Pensó: «Son como los escorpiones. Quemar las haciendas es clavarse la lanceta, ganarle la mano a la muerte. ¿Pero a quién ofrecen ese sacrificio de sí mismos, de todos nosotros?». Advirtió, feliz, que la Baronesa bostezaba. Ah, si pudiera dormir, ése sería el mejor remedio para sus nervios. En estos últimos días, Estela no había pegado los ojos. En la escala de Monte Santo, ni siquiera había querido echarse en el camastro de la parroquia y permaneció toda la noche sentada, llorando en brazos de Sebastiana. Allí comenzó a alarmarse el Barón, pues Estela no acostumbraba llorar.

—Es curioso —dijo Murau, cambiando miradas de alivio con el Barón y Gumucio, pues la Baronesa había cerrado los ojos—. Cuando pasaste por aquí, camino a Calumbí, mi odio principal era contra Moreira César. Ahora, siento hasta simpatía por él. Mi odio a los yagunzos es más fuerte que el que he tenido jamás por Epaminondas y los jacobinos. —Cuando estaba muy agitado, hacía un movimiento circular con las manos y se rascaba el mentón: el Barón estaba esperando que lo hiciera. Pero el anciano tenía los brazos cruzados en actitud hierática—. Lo que han hecho con Calumbí, con Poco da Pedra, con Sucurana, con Jua y Curral Novo, con Penedo y Lagoa, es inicuo, inconcebible. ¡Destruir las haciendas que les dan de comer, los focos de civilización de este país! No tiene perdón de Dios. Es de diablos, de monstruos.
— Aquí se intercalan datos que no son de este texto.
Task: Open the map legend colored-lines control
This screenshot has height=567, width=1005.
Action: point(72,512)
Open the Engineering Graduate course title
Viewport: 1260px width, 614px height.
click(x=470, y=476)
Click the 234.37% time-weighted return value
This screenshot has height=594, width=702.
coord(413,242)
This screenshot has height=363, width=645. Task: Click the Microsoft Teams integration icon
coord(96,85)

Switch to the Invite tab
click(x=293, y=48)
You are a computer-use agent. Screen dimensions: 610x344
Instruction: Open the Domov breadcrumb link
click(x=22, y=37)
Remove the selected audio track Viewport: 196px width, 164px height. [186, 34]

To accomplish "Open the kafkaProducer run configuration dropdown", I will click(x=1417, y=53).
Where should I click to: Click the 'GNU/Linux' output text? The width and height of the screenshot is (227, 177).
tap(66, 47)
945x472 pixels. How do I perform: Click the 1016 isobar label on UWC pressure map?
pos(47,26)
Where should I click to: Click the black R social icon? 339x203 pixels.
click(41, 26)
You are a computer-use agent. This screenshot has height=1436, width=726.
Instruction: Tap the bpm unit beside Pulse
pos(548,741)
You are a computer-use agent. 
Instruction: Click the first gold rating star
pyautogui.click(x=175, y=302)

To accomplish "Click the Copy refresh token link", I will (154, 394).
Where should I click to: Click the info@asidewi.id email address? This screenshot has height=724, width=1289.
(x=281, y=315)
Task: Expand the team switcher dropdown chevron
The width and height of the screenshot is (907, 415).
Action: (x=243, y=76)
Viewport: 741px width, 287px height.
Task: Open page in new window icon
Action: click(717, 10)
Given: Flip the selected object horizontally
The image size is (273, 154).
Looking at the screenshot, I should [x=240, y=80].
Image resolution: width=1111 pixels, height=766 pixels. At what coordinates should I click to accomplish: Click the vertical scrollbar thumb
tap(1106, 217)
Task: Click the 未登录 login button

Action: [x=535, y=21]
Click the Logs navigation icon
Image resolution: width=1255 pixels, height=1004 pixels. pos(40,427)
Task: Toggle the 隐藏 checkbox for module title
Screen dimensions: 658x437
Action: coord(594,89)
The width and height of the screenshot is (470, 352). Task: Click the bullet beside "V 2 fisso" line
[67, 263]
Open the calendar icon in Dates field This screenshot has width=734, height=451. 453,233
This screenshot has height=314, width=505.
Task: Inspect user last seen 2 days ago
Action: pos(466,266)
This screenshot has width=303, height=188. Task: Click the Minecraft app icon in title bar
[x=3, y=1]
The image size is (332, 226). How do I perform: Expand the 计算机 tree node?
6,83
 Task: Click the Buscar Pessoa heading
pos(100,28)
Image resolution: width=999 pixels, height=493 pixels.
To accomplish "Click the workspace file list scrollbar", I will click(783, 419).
«Vaya, por fin», pensó el Barón: acababa de hacer el gesto. Una circunferencia veloz con la mano nudosa y el dedo índice estirado y, ahora, se rascaba con furia el pellejo de la barbilla.

—No alces tanto la voz, José Bernardo —lo interrumpió Gumucio, señalando a la Baronesa—. ¿La llevamos al dormitorio?

—Cuando su sueño sea más profundo —repuso el Barón. Se había puesto de pie y acomodaba la almohadilla a fin de que su esposa se recostara en ella. Luego, arrodillándose, le colocó los pies sobre un banquito.

—Creí que lo mejor sería llevarla cuanto antes a Salvador —susurró Adalberto de Gumucio—. Pero no sé si es imprudente someterla a otro viaje tan largo.

—Veremos cómo amanece mañana. —El Barón, de nuevo en la mecedora, se mecía sincrónicamente con el dueño de casa.

—¡Quemar Calumbí! ¡Gentes que te deben tanto! —Murau volvió a hacer uno, dos círculos y a rascarse—. Espero que Moreira César se los haga pagar caro. Me gustaría estar allí, cuando los pase a cuchillo.

—¿No hay noticias de él, aún? —volvió a interrumpirlo Gumucio—. Tendría que haber acabado con Canudos hace rato.

—Sí, he estado calculando —asintió el Barón—. Aun con pies de plomo, tendría que haber llegado a Canudos hace días. A menos que... —Observó que sus amigos lo miraban intrigados—. Quiero decir, otro ataque, como el que lo obligó a refugiarse en Calumbí. Tal vez le ha repetido.

—Lo único que falta es que Moreira César se muera de enfermedad antes de poner fin a esa degeneración —refunfuñó José Bernardo Murau.